China's leading foundry Semiconductor Manufacturing International Corp. has appointed former Intel high flyer Sean Maloney as a non-exective director of the company with effect from June 15, 2013.
Maloney spent over 30 years at Intel and rose up through the ranks to become general manager of the Intel Architecture Group and be tipped as a likely successor to Paul Ottelini as CEO. Maloney suffered a stroke in February 2010 and was on medical leave until January 2011. On returning to work he was appointed chairman of Intel China where he served up until January 2013.
Maloney joins Lip-Bu Tan as an independent non-executive director of SMIC (Shangai, China). Tan is the CEO of Cadence Design Systems Inc. (San Jose, Calif.) and the founder and chairman of venture capital firm Walden International.
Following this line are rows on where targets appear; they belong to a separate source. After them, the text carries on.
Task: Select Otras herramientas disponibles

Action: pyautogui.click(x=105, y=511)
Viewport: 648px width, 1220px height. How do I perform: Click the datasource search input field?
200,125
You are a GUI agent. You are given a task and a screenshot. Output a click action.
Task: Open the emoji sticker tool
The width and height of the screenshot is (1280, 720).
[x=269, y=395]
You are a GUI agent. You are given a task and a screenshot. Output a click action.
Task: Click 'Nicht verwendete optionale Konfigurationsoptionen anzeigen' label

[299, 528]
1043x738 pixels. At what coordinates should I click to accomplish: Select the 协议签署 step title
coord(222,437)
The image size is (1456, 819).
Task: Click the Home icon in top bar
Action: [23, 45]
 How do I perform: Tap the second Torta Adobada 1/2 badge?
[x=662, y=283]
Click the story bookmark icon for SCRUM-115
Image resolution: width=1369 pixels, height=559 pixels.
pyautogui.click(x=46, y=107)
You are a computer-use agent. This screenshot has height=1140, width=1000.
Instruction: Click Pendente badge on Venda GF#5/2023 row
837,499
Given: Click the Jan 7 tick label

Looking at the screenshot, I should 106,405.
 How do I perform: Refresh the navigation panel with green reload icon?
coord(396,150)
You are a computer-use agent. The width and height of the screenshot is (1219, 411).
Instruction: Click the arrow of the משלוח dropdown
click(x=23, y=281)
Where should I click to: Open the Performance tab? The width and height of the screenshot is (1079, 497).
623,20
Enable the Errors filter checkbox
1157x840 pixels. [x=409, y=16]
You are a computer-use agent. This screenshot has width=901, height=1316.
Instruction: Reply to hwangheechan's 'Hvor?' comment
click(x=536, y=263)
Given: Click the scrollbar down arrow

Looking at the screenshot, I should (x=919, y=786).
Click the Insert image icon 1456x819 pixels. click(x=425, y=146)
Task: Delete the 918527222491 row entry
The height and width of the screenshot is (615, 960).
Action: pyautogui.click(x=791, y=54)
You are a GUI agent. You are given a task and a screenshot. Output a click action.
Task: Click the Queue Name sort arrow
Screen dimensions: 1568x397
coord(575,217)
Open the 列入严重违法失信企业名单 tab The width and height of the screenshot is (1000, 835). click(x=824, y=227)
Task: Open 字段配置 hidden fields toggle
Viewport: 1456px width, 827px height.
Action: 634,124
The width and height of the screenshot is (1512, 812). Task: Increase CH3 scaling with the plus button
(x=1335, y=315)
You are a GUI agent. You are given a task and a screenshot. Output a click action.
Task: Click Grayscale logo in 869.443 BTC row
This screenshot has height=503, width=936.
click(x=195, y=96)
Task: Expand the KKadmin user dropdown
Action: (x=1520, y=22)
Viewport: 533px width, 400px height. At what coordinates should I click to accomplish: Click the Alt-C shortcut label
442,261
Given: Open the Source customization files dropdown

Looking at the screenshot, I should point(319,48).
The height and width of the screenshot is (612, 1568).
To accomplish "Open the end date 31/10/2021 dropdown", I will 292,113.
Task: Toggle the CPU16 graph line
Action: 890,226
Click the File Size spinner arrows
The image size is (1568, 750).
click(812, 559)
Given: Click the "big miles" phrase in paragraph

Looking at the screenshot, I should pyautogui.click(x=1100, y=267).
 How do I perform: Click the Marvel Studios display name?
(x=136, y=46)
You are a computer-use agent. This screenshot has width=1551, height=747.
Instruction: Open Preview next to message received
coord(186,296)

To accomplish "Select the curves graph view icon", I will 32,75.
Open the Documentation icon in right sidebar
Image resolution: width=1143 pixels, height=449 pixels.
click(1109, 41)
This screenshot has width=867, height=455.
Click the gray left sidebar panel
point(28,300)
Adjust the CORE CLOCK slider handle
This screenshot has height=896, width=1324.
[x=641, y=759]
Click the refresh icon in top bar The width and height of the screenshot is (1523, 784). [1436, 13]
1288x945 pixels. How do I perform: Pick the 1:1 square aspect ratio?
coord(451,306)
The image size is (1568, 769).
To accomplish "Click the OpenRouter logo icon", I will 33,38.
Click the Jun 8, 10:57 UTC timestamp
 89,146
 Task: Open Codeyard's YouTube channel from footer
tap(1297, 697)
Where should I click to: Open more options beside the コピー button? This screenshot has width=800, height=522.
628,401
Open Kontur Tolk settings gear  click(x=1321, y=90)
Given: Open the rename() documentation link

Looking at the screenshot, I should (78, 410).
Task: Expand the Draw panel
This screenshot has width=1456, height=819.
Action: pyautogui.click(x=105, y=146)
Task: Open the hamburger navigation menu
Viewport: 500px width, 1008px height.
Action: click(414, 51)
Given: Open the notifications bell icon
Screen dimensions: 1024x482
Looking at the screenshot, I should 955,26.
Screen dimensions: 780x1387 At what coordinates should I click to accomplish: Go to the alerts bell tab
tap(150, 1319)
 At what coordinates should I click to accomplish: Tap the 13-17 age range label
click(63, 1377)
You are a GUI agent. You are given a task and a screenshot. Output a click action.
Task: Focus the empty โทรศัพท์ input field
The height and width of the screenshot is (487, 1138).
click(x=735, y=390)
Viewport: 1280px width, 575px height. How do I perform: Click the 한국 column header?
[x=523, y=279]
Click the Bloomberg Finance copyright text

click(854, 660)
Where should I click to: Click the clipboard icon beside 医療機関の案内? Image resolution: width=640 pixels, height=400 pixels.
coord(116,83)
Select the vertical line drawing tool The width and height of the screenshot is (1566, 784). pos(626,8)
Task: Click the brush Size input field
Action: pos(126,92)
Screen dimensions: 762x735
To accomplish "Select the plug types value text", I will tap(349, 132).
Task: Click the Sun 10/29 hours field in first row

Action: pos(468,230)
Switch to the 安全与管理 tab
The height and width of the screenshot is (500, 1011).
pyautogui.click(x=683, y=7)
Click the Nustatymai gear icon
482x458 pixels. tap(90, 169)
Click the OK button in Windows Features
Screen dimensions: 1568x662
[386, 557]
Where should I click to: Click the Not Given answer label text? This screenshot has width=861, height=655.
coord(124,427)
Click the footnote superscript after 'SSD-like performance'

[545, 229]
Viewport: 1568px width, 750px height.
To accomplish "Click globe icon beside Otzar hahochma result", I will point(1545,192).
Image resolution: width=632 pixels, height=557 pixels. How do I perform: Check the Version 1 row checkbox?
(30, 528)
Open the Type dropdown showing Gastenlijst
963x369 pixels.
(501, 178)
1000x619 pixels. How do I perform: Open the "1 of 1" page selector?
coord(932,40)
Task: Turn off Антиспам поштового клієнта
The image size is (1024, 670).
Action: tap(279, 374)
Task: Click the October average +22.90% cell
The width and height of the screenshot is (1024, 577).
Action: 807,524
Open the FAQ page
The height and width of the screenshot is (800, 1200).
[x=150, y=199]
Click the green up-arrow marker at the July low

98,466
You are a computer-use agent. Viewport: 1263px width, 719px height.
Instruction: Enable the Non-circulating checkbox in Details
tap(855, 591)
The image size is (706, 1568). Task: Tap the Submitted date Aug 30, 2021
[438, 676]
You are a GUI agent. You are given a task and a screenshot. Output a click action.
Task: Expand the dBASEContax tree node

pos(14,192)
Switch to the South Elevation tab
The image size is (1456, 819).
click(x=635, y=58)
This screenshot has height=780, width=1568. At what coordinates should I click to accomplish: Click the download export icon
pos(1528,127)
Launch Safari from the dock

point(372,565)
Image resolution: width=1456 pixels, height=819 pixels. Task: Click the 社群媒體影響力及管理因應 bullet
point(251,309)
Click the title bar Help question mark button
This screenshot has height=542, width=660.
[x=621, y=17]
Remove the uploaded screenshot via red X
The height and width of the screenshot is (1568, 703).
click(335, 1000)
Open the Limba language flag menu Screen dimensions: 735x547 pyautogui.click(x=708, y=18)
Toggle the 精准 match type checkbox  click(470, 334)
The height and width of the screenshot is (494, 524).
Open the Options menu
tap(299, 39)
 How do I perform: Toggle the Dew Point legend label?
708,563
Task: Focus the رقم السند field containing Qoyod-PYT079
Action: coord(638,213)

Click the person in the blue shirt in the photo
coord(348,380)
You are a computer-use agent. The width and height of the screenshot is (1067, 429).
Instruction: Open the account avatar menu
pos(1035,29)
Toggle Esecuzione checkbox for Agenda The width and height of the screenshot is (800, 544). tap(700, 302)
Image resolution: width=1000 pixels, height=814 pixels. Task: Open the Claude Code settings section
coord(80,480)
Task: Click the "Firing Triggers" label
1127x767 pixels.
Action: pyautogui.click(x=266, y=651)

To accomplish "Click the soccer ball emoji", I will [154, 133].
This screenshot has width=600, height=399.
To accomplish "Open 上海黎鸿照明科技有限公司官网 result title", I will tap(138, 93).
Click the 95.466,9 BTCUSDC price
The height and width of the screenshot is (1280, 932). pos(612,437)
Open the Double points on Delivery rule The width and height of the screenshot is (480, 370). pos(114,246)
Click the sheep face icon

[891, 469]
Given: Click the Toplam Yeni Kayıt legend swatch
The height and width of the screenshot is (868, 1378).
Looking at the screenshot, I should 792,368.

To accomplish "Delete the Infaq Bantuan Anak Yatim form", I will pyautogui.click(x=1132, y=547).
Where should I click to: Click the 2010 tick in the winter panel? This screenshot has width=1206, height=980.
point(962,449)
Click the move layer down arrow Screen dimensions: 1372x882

In addition, Gao Yonggang has been appointed SMIC's executive vice president of strategic planning and has been re-designated as an executive director with effect from June 17, 2013. Gao has held a number of senior accounting and managerial positions at companies within the China Academy of Telecommunications Technology Datang companies. Prior to his appointment by SMIC Gao served as a non-executive director of the company from 2009.
Intel retiree Sean Maloney now active at SMIC.
Maloney, a college dropout who grew up in London, began his Intel career in the company's European headquarters, where he spent nine years in management roles in applications engineering, sales and marketing. From 1992 to 1995, he served as technical assistant to Grove, then Intelís chairman and CEO. In 1995, Maloney moved to Hong Kong to manage Intel's sales and marketing activities in Asia Pacific and returned to the United States in 1998 to become head of Intel's worldwide sales organization. Three years later he took over as head of Intel Communications Group and became co-manager of the Intel Mobility Group in 2004.
Not altogether sure I like the sound of this... when you combine Maloney and Tan, they add up to a ton of influence with, and insight into, how cutting-edge designs go together.
Very smart long-term strategery! (another way of saying the US is allowing the export (or co-opting) of more shortcuts to advanced technology.)
But what's not to like about it?
They can help SMIC do a better job and, under the pressure of GloFo, Samsung and Intel joining the foundry ranks, SMIC needs some help.
And is not more a case of Sean Maloney, having retired from Intel, just looking for something to maintain his interest and fit in between his retirement hobbies.